▶ **Consignes**
Renommez « noblesse » en « dignité » dans le passage de l'extrait sur la boxe thaïe qui débute aux mots « Le cérémonial traditionnel » et s'arrête après « arts martiaux siamois. », puis donnez ce passage ainsi modifié.

▶ **Extrait**
Comparé aux arts martiaux les plus classiques (karaté, kung-fu et taekwondo), la discipline de combat thaïlandaise offre plusieurs différences. S’il s’agit dans tous les cas de coups de pied et de poing… La forme sportive des arts martiaux traditionnels privilégie encore le contrôle total ou partiel des coups. Ainsi que le jugement sportif résulte en outre de la somme des points de diverse valeur obtenus par l’athlète chaque fois qu’il réalise une technique régulière.
Cela signifie que le duel est interrompu dès qu’un coup jugé valable est porté. Le contrôle du coup fait bien entendu glisser le critère d’évaluation de la puissance pure à l’efficacité virtuelle, appréciée surtout en fonction de la précision. Dans la boxe thaïe, en revanche, les juges non seulement ne suspendent pas le combat, mais attribuent un score cumulatif à l’issue de chaque reprise… Suivant l’impression que le boxeur a donnée de lui pendant l’affrontement.
L’efficacité des coups constitue le seul critère d’évaluation. Dans certains cas, néanmoins (spécialement en Thaïlande), on récompense l’athlète qui, malgré les coups encaissés, continue d’avancer. Il s’agit de toute évidence de deux philosophies sportives en opposition très nette. La boxe thaïe a développé une technique spécifique et une méthode d’entrainement en suivant la voie imposée, essentiellement, par sa version sportive.
Le cérémonial traditionnel
La boxe thaïe se caractérise par son côté extrêmement pratique, informel… À l’inverse de nombreux arts martiaux aux cérémonials et aux attitudes formelles. Cela ne signifie pas pour autant qu’il s’agisse d’une discipline fruste où les athlètes s’affrontent sans aucune noblesse, comme dans une vulgaire bagarre. Sportif avant tout, le boxeur thaï monte entre les quatre cordes pour se mesurer dans le cadre d’un combat rude mais non dépourvu de règles, en respectant aussi bien son adversaire que les juges de compétition. Par ailleurs, il ne faut pas oublier que la boxe thaïe est issue de l’évolution des arts martiaux siamois.
Elle conserve, en particulier dans sa patrie d’origine, beaucoup de traditions s’inspirant de la religion bouddhiste Terevandrin et des croyances locales. Le peuple thaïlandais croit en effet fortement aux esprits et à leur influence sur toutes les activités humaines. En Thaïlande, quiconque exerce un métier dangereux a souvent recours à des talismans et des tatouages pour conjurer l’envie et la méchanceté des Phi, les esprits mauvais. Il est donc logique qu’une discipline aussi dure et, la plupart du temps, risquée que la boxe thaïlandaise s’accompagne de nombreux rituels propitiatoires.
Le wai
Le wai est le salut thaïlandais typique, que de nombreux athlètes occidentaux ont également adopté… Moyennant quoi le combattant invoque l’aide des bons esprits. À peine monté sur le ring, le boxeur thaï s’agenouille au centre de l’aire de combat… Et, les mains jointes sur le visage, il accomplit le cérémonial wai kruh. Après le salut à genoux, le wai kruh se poursuit par un rapide tour du ring. L’athlète, tête baissée, parcourt le terrain de lutte dans le sens des aiguilles d’une montre… En gardant sa main droite sur la corde supérieure et en passant, dans chaque coin, ses deux gants de boxe sur le revêtement du montant métallique auquel les cordes sont fixées… En tapant ensuite trois fois du pied par terre pour écraser les esprits.

▶ **Document source**
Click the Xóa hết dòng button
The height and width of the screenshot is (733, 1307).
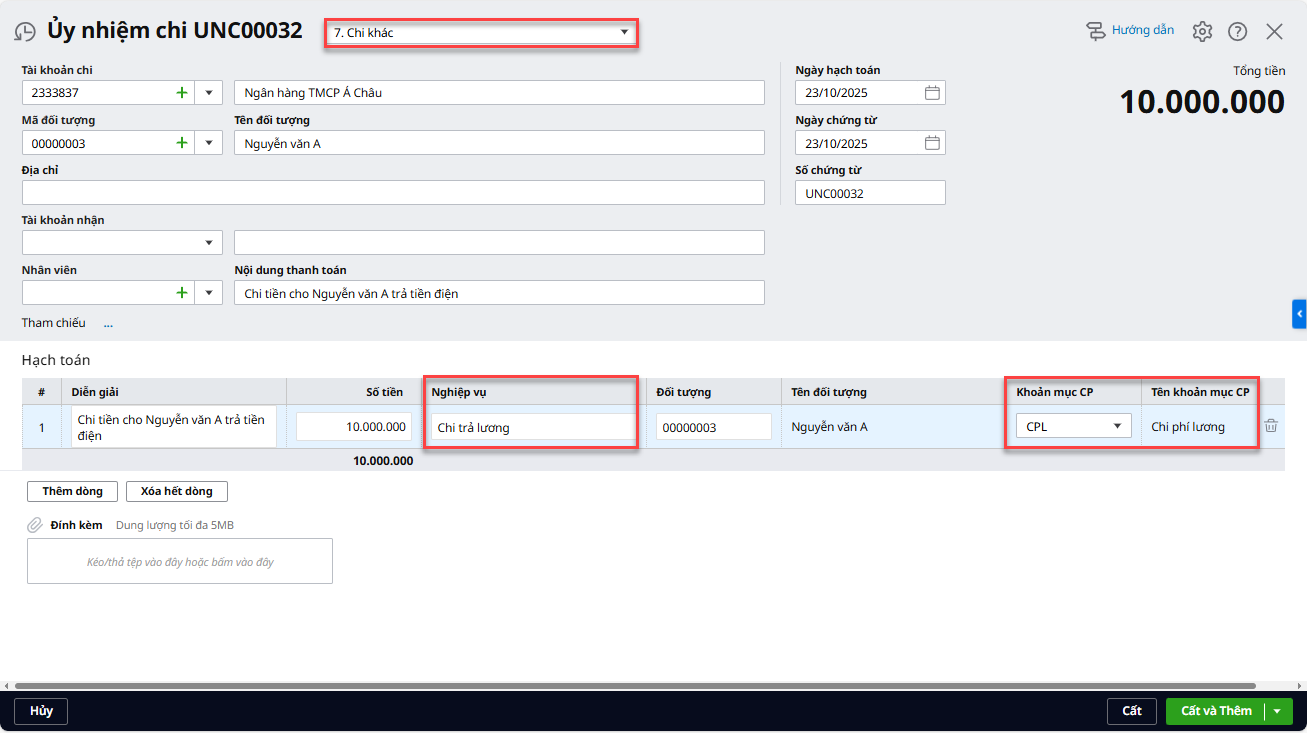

▶ **Réponse**
Le cérémonial traditionnel
La boxe thaïe se caractérise par son côté extrêmement pratique, informel… À l’inverse de nombreux arts martiaux aux cérémonials et aux attitudes formelles. Cela ne signifie pas pour autant qu’il s’agisse d’une discipline fruste où les athlètes s’affrontent sans aucune dignité, comme dans une vulgaire bagarre. Sportif avant tout, le boxeur thaï monte entre les quatre cordes pour se mesurer dans le cadre d’un combat rude mais non dépourvu de règles, en respectant aussi bien son adversaire que les juges de compétition. Par ailleurs, il ne faut pas oublier que la boxe thaïe est issue de l’évolution des arts martiaux siamois.